Written by Carsin Ablon

Sunday, July 27, 2014

The Freudian Fiction Conflict




















On page 7 of How to Read Literature Like a Professor, author Thomas C. Foster quotes legendary psychologist Sigmund Freud's famous line: "sometimes a cigar is just a cigar". Sigmund Freud, known for his wild and abstract yet logical statements about the meanings of objects, like cigars, in the dreams of those who he psychoanalyzed, used his famous quotation to re-assure people that sometimes, an object, be it in art or literature, is just an object with no further significance. Freud's famous quote goes to say that sometimes there is no archetype, symbolism, or metaphor in an element of art. Now Freud's cigar quote holds enormous truth in relation to modern art as well as modern writing.

Today's art scene seems to be convoluted by those who search too far and too hard for an inner meaning or a hidden piece of information that may or may not exist in an art work that has been left purposefully vague. Due to this developing direction of modern works, a piece of modern literature, like a modern painting, can be deduced to nothing just as easily as meaning can be found. Personally, I find the vagueness of modern poetry, literature, and art alike to be what makes modern art great and frustrating simultaneously as vagueness in something that may potentially have inner meaning allows for the observer of said art to make their own conclusions. Frustratingly however, the person observing the same piece of modern art's interpretation is almost guaranteed to be entirely different than your own rendering both observers equally right and wrong.

The coexistence of differing theories about art and literature however, remains a vital component of artistic experience.

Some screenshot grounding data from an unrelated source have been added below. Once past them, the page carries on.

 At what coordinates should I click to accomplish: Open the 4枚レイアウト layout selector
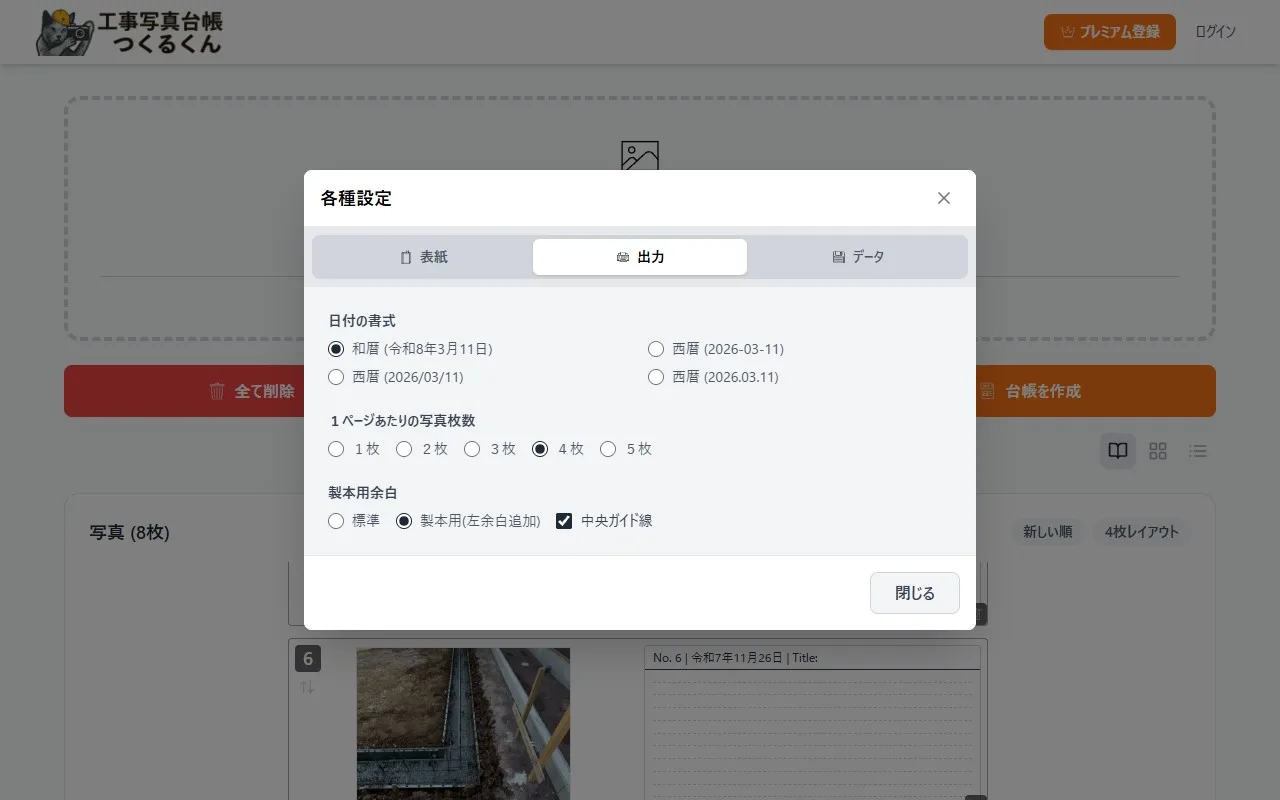coord(1142,532)
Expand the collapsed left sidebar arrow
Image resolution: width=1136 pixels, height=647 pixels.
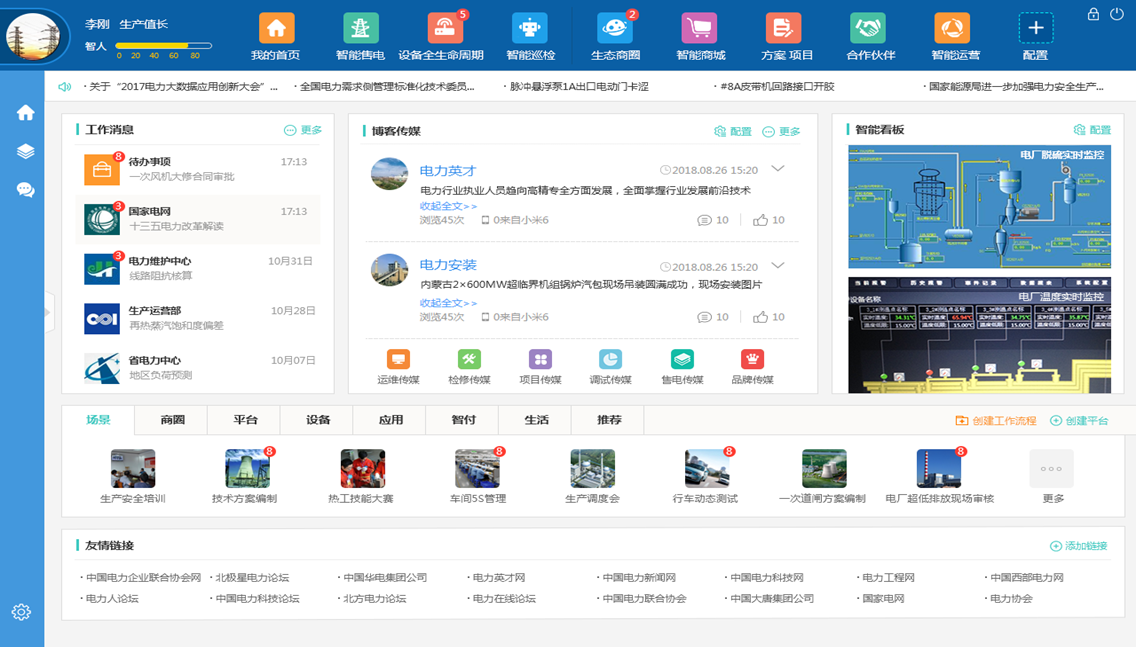48,314
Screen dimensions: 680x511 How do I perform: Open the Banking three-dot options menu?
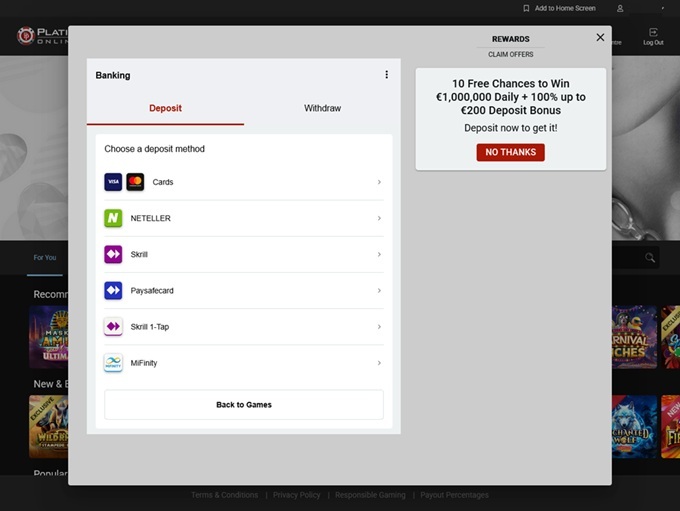(387, 75)
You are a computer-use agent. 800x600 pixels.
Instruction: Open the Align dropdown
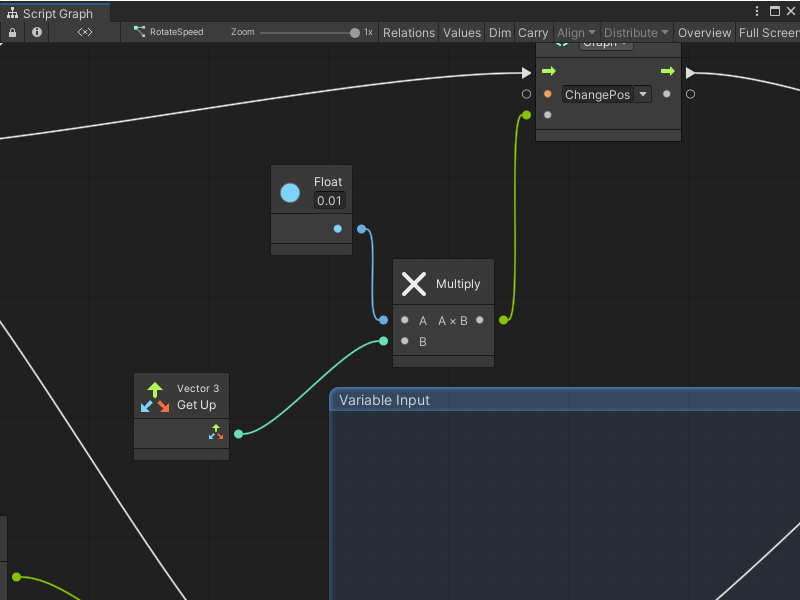tap(576, 32)
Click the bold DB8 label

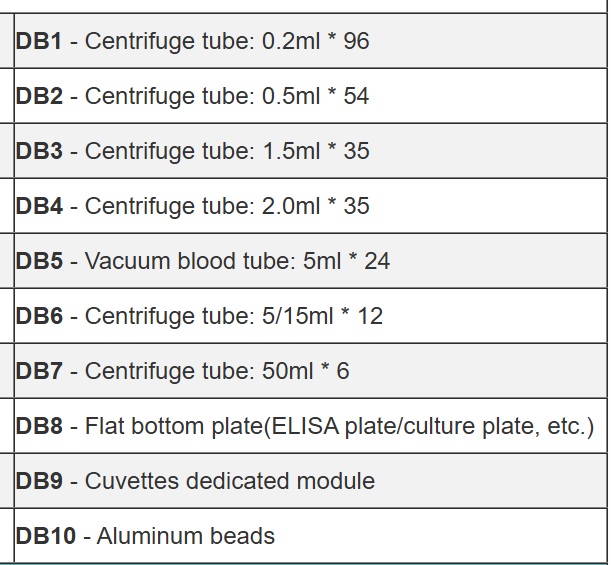point(39,426)
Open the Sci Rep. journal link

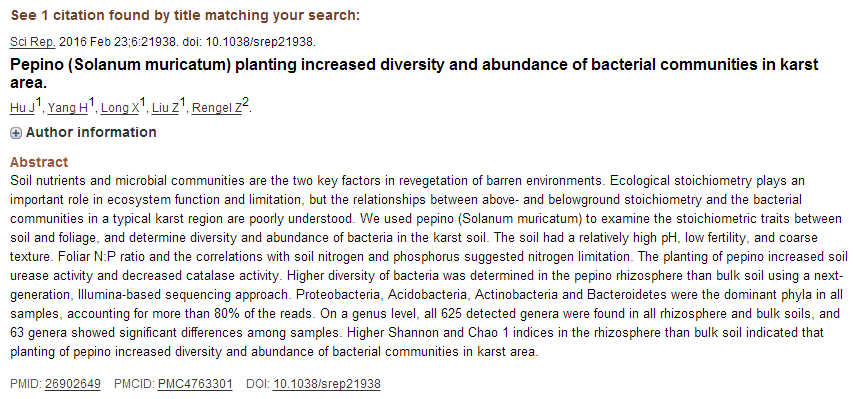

The same indistinct idea of self relation to art that makes the validity of modern works arguable keeps the current state of art thriving. However, as a stubborn person reading about how to read and intemperate literature, I feel unsatisfied by a professor telling me that the best way to approach meaning in literature is with a blurry understanding of Freud's literal cigar and the figurative cigar.

The difference between the literal and figurative cigar is the difference of a Chagall painting, and a Pollock painting. A Chagall is decorated with enormous amounts of symbolism and metaphors and strong story telling while the Pollock painting is beautiful to look at. Both are valid, both are significant. However, the two styles are regularly jumbled together as people desperate for self connection in art search for meaning in Pollock's paint splatters while observers look for the aestheticism in Chagall's hectic settings. The same seems present in the world of literature as noted by Foster's brief history of the diverse and also vague role of a meal in a story.

As noted on page 8 of How to Read Literature Like a Professor, the common meal, or even the food being eaten ant the meal, can be the most or least important factor of a story. A meal, being loaded with traditions of respect and curious, as well as being a personal time to consume, creates a a setting of complicated interactions between charterers. However, in a modern work of literature, the role of said meal, be it major or insignificant, can be overlooked quite easily without a sense of unattractive and blunt simplicity in presence. the role of the major and minor parts of a story, to me, seem lost in the vague rules of modern works, thus leaving Freud and Foster's conclusions on inner meaning unsatisfying.

Art has never been and never will be as finite as other parts of life. However, as the description of what art can and can't be expands, the generally avoided sense of blunt depiction that comes with overly clear messages may need to be re-introduced for the sake of cohesiveness in art.